U.S. Supreme Court to Consider Constitutionality of Sex Offender Bans from Social Media

The U.S. Supreme Court recently added another controversial case to its docket. In Packingham v. North Carolina, the justices will consider the constitutionality of a state law banning sex offenders from accessing certain social media sites. 

The Facts of the Case 

A North Carolina law, N.C. Gen. Stat. § 14-202.5, makes it a felony for any person on the state’s registry of former sex offenders to “access” a wide array of websites. The law specifically makes it a felony for persons on the state’s sex offender registry to “access a commercial social networking Web site where the sex offender knows that the site permits minor children to become members or to create or maintain personal Web pages on the commercial social networking Web site.” The law does not require the state to prove that the defendant had contact with (or gathered information about) a minor, intended to do so, or accessed a website for any illicit or improper purpose. 

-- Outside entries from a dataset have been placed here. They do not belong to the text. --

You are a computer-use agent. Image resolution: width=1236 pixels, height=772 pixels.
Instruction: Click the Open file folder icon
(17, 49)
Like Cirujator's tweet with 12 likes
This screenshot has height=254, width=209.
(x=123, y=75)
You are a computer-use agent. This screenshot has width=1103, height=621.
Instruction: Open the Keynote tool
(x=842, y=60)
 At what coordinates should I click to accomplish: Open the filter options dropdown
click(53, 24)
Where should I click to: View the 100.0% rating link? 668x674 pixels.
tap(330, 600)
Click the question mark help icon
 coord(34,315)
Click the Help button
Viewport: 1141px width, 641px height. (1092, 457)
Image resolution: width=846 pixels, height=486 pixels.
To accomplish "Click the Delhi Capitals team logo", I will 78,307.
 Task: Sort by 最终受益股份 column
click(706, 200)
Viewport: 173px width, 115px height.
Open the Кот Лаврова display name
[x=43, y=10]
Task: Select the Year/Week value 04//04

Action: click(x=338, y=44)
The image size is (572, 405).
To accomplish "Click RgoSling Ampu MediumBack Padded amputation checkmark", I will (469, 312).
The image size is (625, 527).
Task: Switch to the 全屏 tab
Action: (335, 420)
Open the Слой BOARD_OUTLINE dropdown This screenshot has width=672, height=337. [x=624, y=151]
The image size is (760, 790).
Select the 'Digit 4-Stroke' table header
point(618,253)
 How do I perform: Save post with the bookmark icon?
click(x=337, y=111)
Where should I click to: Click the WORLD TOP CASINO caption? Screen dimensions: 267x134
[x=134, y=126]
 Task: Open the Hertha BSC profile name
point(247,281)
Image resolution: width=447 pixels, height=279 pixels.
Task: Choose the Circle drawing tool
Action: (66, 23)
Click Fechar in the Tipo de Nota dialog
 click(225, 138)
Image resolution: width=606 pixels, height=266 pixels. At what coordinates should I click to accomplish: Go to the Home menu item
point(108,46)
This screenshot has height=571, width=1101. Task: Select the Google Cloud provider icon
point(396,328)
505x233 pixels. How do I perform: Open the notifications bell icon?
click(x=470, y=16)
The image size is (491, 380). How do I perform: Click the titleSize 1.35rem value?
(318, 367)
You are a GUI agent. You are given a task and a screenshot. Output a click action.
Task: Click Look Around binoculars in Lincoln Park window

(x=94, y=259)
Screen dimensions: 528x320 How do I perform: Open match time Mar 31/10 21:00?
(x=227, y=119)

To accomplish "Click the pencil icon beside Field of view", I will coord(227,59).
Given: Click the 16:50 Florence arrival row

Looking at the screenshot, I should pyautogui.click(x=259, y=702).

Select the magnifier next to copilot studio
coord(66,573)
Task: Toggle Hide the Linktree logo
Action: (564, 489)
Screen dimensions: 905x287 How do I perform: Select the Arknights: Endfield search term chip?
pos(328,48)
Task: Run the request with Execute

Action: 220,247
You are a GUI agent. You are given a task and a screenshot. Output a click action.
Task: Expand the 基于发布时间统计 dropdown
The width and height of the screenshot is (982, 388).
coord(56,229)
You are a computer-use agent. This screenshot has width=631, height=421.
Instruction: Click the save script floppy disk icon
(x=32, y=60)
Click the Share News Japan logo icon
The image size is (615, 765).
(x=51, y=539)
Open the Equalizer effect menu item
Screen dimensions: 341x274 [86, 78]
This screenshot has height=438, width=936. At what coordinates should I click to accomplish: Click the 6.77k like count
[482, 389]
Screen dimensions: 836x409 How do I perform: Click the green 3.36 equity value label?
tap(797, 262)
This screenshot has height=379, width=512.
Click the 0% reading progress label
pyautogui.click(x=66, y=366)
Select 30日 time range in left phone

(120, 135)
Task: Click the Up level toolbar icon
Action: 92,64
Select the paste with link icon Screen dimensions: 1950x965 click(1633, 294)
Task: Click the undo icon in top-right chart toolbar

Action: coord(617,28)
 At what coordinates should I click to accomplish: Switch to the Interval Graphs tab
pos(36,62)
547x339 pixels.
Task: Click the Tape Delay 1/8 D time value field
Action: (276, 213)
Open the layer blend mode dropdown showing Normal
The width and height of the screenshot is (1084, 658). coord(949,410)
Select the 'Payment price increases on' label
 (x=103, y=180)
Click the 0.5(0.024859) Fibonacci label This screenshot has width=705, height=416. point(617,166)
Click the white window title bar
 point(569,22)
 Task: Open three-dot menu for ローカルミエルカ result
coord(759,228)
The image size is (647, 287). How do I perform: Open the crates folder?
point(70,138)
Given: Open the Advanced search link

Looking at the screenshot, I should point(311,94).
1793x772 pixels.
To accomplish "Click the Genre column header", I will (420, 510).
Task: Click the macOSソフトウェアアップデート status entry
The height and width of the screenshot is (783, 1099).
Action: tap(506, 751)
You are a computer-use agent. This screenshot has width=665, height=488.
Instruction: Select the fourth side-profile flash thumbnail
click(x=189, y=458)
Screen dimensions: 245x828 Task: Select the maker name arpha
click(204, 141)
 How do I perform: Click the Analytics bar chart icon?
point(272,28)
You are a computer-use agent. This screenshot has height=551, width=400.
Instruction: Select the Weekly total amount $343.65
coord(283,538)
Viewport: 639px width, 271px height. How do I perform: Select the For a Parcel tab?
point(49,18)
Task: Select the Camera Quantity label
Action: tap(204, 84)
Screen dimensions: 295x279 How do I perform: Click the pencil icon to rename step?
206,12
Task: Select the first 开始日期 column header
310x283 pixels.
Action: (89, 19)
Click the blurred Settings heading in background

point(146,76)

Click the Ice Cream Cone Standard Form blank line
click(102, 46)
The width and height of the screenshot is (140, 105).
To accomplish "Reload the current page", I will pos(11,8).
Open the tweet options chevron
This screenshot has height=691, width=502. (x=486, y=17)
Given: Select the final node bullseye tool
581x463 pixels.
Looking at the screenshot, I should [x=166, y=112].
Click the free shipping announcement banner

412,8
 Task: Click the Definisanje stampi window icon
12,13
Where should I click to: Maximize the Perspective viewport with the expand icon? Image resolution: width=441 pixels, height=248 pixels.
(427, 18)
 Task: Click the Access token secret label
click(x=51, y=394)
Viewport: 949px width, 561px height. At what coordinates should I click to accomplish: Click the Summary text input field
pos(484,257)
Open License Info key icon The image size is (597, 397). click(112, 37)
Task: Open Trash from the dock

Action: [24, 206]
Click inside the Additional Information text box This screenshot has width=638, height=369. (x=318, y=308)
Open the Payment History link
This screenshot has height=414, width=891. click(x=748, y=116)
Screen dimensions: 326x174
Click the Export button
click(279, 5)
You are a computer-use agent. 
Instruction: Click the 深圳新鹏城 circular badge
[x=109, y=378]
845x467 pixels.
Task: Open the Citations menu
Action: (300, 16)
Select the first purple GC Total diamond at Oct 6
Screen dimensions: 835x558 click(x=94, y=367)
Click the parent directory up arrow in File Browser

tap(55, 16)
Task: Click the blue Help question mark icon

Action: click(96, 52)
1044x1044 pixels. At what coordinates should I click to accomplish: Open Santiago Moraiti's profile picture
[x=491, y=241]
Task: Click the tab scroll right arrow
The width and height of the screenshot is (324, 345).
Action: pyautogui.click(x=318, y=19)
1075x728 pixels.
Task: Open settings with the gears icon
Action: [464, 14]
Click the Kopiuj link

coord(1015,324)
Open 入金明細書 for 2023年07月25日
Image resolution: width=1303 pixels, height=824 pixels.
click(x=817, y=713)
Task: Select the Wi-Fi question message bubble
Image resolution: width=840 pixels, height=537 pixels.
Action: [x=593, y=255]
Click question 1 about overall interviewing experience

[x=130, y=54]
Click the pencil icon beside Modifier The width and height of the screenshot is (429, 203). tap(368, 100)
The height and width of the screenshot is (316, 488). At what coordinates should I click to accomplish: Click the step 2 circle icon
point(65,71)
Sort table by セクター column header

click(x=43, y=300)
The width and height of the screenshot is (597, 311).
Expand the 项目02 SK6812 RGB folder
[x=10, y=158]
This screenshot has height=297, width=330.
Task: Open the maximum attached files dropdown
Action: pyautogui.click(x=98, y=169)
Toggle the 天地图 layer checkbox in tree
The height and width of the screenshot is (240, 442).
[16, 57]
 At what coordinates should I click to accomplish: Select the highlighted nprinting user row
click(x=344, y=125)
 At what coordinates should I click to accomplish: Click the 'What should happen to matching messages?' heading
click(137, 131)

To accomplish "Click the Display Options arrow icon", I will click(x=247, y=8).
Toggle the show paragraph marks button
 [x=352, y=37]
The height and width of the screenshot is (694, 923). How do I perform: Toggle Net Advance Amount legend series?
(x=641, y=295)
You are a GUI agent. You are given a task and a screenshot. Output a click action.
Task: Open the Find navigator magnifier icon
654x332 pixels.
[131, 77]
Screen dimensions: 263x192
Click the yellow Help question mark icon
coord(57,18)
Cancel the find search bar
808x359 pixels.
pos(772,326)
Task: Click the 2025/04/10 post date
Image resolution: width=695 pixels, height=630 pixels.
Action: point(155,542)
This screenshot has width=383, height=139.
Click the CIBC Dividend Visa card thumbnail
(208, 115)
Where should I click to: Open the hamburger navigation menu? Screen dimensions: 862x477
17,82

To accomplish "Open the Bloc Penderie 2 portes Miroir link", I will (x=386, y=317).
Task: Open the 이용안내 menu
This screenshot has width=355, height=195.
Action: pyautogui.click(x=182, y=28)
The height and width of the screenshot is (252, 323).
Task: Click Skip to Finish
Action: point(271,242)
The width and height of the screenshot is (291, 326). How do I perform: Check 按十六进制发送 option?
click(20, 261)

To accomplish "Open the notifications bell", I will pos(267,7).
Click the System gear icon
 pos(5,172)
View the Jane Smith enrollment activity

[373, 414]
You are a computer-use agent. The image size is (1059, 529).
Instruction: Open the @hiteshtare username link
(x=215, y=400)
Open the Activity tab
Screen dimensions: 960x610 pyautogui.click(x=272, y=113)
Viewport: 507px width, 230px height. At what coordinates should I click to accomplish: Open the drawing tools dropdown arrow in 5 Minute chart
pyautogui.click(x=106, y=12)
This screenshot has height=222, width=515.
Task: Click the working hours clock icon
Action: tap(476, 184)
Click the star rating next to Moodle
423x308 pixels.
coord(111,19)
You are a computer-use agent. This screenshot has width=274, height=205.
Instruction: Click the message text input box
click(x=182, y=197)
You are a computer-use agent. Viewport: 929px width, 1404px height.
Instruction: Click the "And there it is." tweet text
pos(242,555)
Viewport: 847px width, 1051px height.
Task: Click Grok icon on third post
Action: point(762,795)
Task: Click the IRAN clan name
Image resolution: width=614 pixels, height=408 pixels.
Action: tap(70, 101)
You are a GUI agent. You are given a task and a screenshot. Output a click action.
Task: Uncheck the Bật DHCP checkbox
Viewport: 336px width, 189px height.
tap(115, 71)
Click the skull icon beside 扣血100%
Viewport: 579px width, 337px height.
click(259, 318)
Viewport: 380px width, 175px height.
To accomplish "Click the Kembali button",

Petitioner Lester Packingham was prosecuted and convicted under the law for “accessing” Facebook.com in 2010. Packingham wrote the following post: “Man God is Good! How about I got so much favor they dismiss the ticket before court even started. No fine, No court costs, no nothing spent….Praise be to GOD, WOW! Thanks JESUS!” Packingham appealed his conviction on First Amendment grounds.

The Issues Before the Court 

The North Carolina Supreme Court affirmed the petitioner’s conviction. In so ruling, the court held that Section 202.5 is “constitutional in all respects.”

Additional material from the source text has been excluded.